How would babies and very young children (that die) enter an afterlife? Would they spend eternity as infants, or instantly achieve maturation? As much as I'd like to, I can't get my head around the prospect of an afterlife that is based on the age at which we die.
Does no God necessarily equal no afterlife? Is a deliberate designer the only being which can offer an afterlife or can the universe offer one too? What will be the difference between a religious afterlife and a natural one?
How long did I not exist for before I was born? Since time began with the creation of this universe then the answer must be 13 billion years. How long will I not exist for after I am gone? Perhaps forever but perhaps not.

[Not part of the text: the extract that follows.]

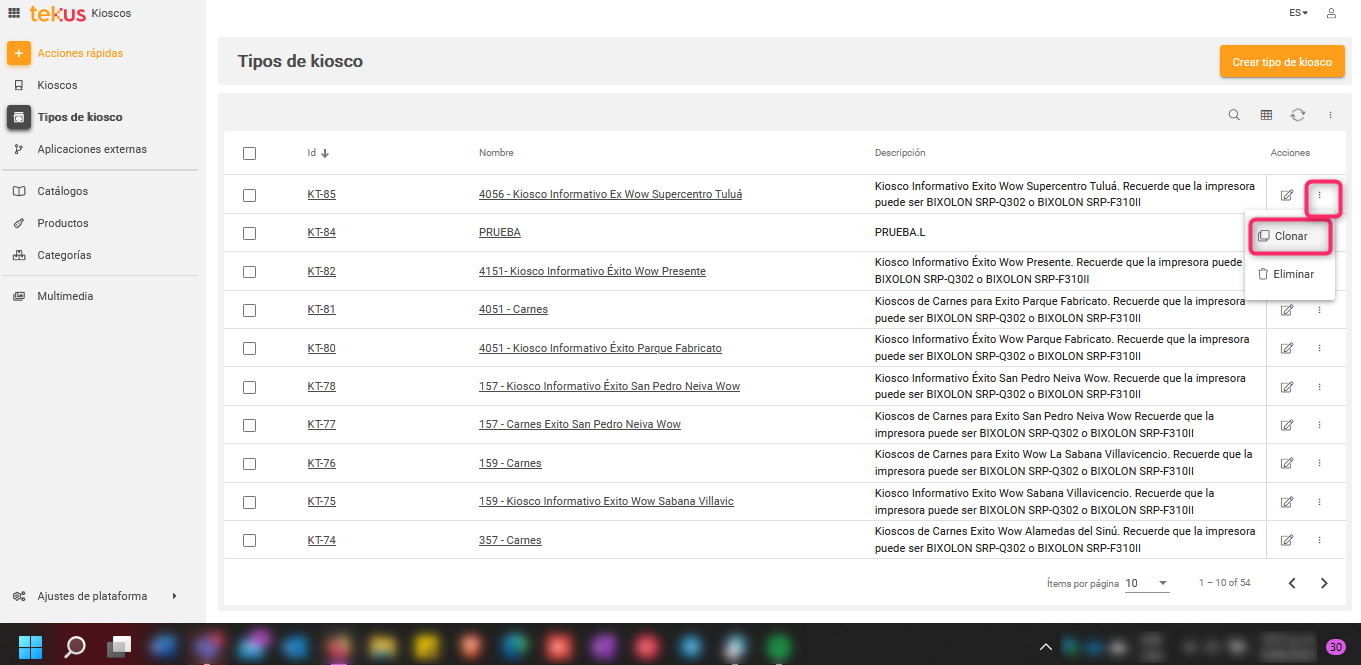
Task: Click the Windows Start button
Action: pyautogui.click(x=30, y=646)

Maybe it's a question of chance. Let's pretend I have just dealt one playing cards at random. We could record the result, gather up the cards and try, through chance alone, to replicate the exact order of the cards. The odds against this are 52 x 52 x 52...2 times to 1 against. That's a bewildering number...many, many, many times the number of atoms in the universe. But suppose I never stopped trying to get the cards to fall in this order again. Not only will I make the unlikely inevitable, but I will make all other possibilities certain too. I will, at some point and through chance alone, ensure that our hand will be dealt a trillion, trillion, trillion times in a row.

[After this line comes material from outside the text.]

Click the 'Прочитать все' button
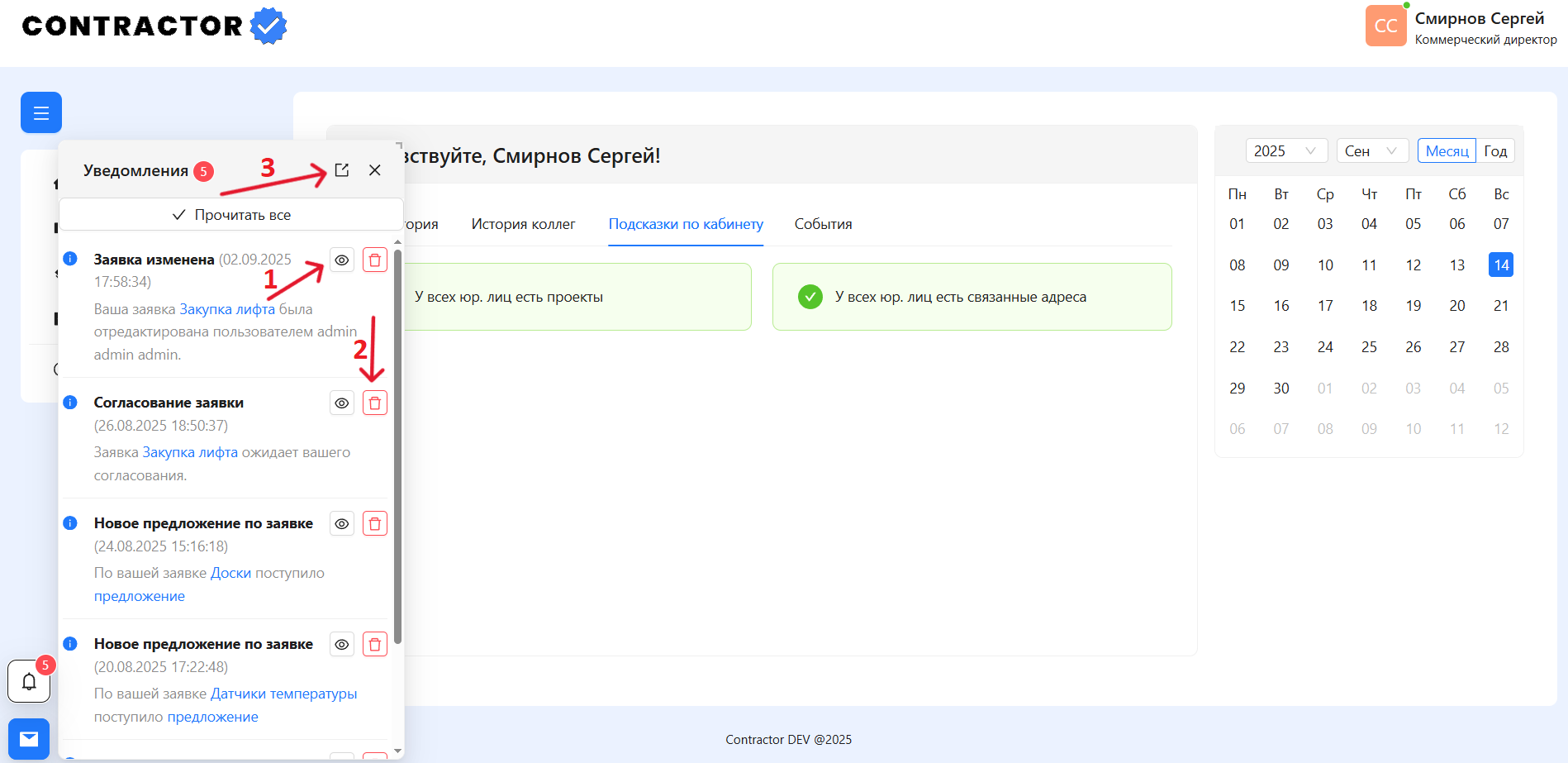This screenshot has width=1568, height=763. tap(231, 215)
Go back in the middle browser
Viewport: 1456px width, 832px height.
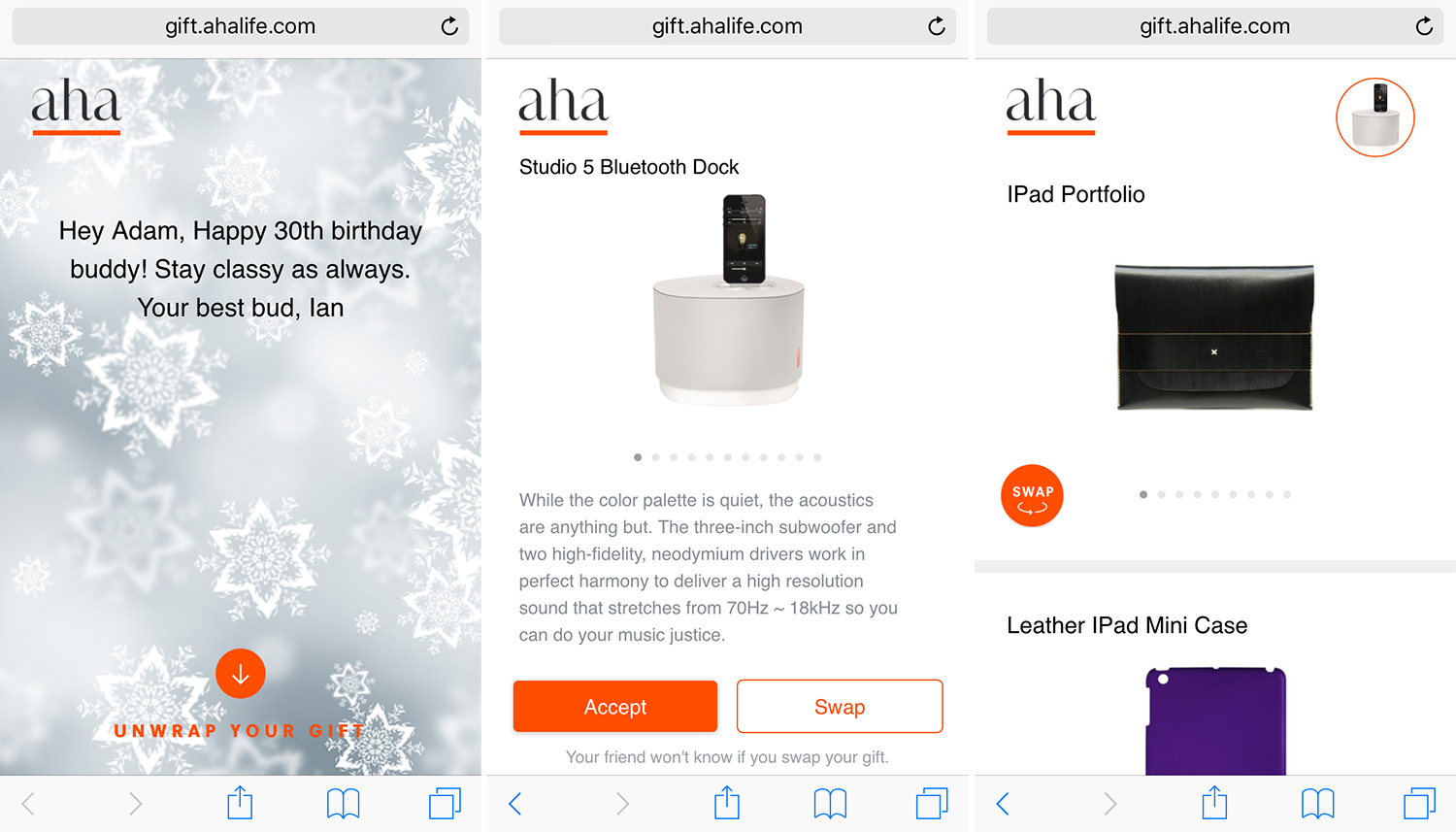pos(515,803)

For what it's worth, I think we die and then either rot in the ground or are incinerated and scattered. No more than that.
I would LOVE to believe in some form of afterlife, to help me reconcile the idea of death, but I just can't.
As an atheist I often contemplate what total and eternal non-existence means for us all and what the implications are. I will say that I am not too concerned about the prospect of my own death...(ish.) I guess it comes down to natural laws and logic. The odds against both of us being here today are clearly not so overwhealming so as to be impossible. The universe created us once, perhaps it can and will do again. Maybe we've existed before.
The thing I cannot reconcile is the idea of Heaven. The idea is logically offensive to me. If we do carry on, it must be structured in a way where we always "feel" that this is our one and only shot. After all, if there were no mystery and we were all sure as sure could be that death does not mean the end then we'll all be pressing the reset button as soon as any problem comes along. That's not the way a constructive species is supposed to work. Maybe we need the fear of death.